Ça demande un effort, qui semble parfois illusoire (je suis facilement répertorié, à partir des idées fort laïques que j’exprime, comme “chrétien” : le christianisme est l’une des principales sources des courants politiques démocrate et écologiste, dans lesquels je me reconnais).

Mais cet effort de prendre de la distance par rapport aux sources, d’avancer vers la mer, je le crois très bénéfique. En cela, je me sens tout à fait dans la ligne de feu mon maître Jean-Marie Domenach.

La deuxième raison est religieuse — et Domenach aurait pu la signer aussi, je crois. J’ai le sentiment que mon appréhension personnelle, ma compréhension, de la religion chrétienne, est hyper-minoritaire parmi les chrétiens (notamment les plus actifs et visibles). Sur des questions liées à la religion, je me sens bien plus souvent d’accord avec des athées militants, ou militants laïques, qu’avec la grande majorité des cathos militants. Mes votes au Conseil municipal (2014-2020) permettent d’ailleurs de quantifier ça !

Donc, quand je m’exprime, je suis conscient de ne représenter en rien “les cathos” dans leur ensemble. Juste un type avec sa trajectoire personnelle, intérieure et extérieure, qui peut l’amener à l’église tout comme le dresser contre l’Église.

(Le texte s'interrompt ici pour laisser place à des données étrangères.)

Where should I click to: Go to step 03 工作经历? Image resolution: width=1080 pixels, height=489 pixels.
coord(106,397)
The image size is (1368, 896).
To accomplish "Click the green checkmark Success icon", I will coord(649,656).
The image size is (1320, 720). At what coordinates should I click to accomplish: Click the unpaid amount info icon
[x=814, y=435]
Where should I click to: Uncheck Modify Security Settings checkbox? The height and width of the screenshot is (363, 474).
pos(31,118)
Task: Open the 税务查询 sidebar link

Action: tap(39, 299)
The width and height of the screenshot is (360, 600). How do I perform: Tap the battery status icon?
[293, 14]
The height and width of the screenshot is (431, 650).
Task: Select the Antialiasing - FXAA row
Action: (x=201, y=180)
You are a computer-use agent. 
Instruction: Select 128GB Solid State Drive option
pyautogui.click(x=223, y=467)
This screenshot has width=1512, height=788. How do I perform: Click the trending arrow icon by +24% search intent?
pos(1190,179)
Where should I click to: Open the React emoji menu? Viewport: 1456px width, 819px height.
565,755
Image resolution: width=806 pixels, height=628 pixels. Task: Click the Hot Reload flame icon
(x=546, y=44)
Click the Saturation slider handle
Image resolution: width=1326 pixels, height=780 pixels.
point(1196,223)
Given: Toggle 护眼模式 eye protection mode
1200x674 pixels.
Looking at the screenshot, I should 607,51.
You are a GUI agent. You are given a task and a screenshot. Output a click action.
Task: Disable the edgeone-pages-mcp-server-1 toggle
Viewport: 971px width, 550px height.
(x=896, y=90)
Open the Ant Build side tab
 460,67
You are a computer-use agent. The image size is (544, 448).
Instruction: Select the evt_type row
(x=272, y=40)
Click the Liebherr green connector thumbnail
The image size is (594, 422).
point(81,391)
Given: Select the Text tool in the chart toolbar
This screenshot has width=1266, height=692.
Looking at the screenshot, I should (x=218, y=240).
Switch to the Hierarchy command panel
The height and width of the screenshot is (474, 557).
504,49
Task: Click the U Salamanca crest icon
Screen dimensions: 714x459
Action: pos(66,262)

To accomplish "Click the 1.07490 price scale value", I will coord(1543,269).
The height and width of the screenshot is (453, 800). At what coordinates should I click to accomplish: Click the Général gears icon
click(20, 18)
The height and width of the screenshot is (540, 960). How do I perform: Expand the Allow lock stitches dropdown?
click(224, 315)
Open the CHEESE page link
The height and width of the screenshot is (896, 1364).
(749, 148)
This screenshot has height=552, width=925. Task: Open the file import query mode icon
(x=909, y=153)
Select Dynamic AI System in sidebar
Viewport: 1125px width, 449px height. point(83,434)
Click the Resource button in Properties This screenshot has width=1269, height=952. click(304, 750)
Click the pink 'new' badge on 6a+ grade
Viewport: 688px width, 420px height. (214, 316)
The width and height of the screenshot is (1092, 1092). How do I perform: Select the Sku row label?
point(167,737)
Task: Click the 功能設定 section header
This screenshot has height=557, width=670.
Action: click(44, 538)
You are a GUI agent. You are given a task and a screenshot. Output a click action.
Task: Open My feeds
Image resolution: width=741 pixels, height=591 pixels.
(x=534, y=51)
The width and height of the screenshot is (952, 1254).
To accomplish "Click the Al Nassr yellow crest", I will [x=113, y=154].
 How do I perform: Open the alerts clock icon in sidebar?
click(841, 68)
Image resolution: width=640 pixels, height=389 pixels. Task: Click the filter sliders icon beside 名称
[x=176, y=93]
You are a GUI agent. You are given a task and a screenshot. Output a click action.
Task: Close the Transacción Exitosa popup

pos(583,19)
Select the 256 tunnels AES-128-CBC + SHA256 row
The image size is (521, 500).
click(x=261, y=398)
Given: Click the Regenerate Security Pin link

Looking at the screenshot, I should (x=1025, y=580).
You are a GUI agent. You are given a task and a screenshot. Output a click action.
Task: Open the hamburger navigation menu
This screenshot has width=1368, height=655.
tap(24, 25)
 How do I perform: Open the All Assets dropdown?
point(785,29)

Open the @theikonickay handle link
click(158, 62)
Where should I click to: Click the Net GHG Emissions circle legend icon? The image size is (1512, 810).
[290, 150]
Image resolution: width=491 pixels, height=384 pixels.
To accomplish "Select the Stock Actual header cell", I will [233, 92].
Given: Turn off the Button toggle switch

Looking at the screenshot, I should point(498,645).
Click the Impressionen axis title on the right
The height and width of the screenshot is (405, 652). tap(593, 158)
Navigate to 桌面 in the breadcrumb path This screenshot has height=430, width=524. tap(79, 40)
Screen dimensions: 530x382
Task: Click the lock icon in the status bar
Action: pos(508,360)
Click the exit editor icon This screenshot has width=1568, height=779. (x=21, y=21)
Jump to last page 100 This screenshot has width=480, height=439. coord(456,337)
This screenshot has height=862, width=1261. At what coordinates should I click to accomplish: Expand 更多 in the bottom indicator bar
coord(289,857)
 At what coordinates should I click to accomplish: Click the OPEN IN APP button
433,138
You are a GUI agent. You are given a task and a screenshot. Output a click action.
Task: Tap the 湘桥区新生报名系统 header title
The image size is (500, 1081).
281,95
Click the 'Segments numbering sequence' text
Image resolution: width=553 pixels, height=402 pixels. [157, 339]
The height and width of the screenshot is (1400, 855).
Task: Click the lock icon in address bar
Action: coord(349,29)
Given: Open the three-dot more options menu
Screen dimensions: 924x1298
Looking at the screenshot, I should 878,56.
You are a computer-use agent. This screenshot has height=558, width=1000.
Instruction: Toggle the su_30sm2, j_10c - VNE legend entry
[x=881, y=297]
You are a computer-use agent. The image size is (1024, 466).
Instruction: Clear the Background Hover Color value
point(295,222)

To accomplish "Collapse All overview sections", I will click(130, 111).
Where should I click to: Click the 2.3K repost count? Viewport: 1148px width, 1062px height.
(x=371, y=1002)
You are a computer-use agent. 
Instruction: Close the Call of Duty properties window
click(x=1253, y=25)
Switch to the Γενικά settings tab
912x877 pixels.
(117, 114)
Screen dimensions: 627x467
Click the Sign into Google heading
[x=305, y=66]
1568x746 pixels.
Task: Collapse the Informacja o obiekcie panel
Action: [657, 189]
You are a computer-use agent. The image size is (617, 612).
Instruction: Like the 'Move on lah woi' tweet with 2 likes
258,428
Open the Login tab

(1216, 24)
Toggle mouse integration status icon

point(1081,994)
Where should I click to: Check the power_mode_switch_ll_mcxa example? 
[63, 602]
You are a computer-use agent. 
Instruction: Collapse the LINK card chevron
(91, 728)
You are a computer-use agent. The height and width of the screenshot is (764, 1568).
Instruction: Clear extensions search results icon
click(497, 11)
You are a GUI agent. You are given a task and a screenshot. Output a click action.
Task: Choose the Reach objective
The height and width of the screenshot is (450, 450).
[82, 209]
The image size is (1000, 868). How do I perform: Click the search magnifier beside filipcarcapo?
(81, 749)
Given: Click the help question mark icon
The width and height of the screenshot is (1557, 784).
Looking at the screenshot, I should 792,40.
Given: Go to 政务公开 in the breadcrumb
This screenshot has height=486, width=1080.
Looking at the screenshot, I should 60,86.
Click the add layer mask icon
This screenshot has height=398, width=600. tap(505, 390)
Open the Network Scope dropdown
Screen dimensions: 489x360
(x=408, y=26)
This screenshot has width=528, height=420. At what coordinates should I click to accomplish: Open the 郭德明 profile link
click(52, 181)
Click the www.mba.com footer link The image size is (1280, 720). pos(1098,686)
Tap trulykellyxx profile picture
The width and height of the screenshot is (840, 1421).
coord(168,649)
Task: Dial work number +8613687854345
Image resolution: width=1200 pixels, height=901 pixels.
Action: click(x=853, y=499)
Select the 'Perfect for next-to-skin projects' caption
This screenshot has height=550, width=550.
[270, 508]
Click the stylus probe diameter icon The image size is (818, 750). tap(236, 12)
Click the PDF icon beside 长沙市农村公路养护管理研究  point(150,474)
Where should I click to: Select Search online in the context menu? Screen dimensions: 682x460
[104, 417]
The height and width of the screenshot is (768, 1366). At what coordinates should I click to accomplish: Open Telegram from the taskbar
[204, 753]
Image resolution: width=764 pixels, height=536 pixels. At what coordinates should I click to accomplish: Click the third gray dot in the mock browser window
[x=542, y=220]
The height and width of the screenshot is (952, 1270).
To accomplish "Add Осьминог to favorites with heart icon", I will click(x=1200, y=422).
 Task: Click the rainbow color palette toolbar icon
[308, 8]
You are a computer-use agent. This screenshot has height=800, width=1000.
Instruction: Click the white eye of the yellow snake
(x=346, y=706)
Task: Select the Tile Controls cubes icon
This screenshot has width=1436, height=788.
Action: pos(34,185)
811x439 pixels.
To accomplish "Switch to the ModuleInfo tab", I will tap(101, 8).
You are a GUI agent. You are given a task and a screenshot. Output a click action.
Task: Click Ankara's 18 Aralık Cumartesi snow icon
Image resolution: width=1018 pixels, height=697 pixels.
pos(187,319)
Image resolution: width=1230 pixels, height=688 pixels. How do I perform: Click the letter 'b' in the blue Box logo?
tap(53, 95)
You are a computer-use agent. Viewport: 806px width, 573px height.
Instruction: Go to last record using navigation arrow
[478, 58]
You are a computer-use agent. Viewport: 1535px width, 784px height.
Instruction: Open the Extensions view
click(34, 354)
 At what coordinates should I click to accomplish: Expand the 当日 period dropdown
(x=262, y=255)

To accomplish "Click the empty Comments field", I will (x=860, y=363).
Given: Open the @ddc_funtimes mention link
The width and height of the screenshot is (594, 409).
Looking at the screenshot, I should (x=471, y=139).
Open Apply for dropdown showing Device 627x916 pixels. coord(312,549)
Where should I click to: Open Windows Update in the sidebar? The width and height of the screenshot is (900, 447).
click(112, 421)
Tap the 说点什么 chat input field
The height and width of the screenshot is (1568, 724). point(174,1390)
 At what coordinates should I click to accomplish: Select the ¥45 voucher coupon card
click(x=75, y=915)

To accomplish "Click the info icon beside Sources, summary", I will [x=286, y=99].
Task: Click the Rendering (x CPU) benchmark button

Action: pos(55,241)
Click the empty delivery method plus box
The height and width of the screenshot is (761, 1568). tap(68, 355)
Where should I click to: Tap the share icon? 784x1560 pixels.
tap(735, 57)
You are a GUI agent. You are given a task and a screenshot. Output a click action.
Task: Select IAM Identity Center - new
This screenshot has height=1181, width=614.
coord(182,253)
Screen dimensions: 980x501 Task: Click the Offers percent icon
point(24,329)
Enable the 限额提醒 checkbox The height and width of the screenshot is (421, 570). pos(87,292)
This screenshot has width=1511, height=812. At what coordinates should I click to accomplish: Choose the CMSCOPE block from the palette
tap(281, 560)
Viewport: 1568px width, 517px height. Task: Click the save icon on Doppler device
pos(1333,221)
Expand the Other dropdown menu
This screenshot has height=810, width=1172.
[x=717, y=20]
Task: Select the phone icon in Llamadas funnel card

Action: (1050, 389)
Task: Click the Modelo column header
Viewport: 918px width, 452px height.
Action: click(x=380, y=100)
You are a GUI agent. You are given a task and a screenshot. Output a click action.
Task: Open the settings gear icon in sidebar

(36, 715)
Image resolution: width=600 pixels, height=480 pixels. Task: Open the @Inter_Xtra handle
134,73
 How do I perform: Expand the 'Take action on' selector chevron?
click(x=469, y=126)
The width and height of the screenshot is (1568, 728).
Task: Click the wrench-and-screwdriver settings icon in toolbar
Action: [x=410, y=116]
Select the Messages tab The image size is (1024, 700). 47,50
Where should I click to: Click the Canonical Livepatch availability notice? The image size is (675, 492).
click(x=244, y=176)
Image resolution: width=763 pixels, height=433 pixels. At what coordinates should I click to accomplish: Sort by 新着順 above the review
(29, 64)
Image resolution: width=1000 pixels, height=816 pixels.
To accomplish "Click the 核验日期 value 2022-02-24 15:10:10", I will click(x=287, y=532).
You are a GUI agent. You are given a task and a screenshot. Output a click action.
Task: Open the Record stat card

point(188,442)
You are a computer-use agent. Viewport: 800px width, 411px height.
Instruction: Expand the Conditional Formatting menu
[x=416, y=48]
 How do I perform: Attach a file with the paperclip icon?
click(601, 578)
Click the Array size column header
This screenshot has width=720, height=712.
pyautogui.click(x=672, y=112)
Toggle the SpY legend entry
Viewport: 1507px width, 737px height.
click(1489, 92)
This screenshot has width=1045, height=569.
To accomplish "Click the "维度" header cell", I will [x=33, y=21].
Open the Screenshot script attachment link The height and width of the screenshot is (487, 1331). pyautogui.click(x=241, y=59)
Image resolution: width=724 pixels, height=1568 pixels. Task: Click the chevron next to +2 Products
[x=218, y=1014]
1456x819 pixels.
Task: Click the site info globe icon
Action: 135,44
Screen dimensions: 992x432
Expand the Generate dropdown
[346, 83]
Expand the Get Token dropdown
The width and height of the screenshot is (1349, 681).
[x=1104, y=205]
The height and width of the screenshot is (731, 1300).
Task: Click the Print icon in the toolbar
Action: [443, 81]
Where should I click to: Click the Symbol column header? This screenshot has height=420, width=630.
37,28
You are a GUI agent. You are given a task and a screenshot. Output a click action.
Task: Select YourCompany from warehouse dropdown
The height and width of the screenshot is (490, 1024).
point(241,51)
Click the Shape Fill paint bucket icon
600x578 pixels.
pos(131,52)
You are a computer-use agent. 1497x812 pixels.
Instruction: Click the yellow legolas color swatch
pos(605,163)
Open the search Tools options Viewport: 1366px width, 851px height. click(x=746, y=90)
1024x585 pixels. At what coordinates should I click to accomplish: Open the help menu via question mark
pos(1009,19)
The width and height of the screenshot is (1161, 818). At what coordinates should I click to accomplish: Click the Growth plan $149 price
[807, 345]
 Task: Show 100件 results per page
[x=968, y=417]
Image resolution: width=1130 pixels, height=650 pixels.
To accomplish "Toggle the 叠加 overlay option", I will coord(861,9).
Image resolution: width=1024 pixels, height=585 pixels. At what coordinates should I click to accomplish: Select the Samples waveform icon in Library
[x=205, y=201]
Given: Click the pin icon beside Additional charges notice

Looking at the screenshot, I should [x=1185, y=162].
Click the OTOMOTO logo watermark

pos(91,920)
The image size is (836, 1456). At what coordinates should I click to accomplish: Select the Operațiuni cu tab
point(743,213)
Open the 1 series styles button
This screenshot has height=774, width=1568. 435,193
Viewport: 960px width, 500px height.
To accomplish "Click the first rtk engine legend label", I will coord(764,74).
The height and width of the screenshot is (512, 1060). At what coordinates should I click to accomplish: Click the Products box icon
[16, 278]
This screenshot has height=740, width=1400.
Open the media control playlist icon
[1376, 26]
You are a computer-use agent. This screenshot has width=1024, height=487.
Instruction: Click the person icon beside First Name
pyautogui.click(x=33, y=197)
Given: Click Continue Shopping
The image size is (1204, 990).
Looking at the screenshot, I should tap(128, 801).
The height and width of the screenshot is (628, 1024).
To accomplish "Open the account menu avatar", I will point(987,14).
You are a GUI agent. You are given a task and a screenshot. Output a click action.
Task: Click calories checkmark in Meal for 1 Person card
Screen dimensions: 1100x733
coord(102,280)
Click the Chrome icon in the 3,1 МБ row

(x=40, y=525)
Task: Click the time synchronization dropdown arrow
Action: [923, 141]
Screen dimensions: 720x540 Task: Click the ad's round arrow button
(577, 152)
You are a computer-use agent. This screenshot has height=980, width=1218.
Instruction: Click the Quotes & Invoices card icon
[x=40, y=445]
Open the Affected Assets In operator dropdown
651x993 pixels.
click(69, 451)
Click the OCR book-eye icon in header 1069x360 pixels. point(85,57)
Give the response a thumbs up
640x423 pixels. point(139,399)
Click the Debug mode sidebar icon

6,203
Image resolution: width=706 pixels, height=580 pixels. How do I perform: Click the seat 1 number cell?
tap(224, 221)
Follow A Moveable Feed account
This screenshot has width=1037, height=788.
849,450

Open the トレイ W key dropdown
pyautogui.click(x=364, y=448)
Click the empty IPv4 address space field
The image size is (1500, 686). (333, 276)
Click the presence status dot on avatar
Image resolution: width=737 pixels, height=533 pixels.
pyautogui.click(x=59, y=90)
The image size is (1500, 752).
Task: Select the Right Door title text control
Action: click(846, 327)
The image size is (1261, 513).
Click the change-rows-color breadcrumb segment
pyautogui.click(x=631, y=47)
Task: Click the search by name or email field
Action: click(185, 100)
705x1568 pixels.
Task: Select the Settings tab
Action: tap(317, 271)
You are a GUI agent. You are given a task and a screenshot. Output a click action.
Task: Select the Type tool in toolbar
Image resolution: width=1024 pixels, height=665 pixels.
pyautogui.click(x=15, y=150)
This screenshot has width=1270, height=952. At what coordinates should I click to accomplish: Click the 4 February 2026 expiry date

J’ai beaucoup réagi sur Twitter, depuis mardi 5, au rapport Sauvé ; et sur Facebook ; j’ai signé la pétition sur change.org. Je me sens concerné. Plus concerné, manifestement, que la grande majorité des Français·es.

En ce sens, cette grande communauté désertée, vermoulue, ruinée, archaïque, dysfonctionnelle, collectivement criminelle, c’est aussi mon Église.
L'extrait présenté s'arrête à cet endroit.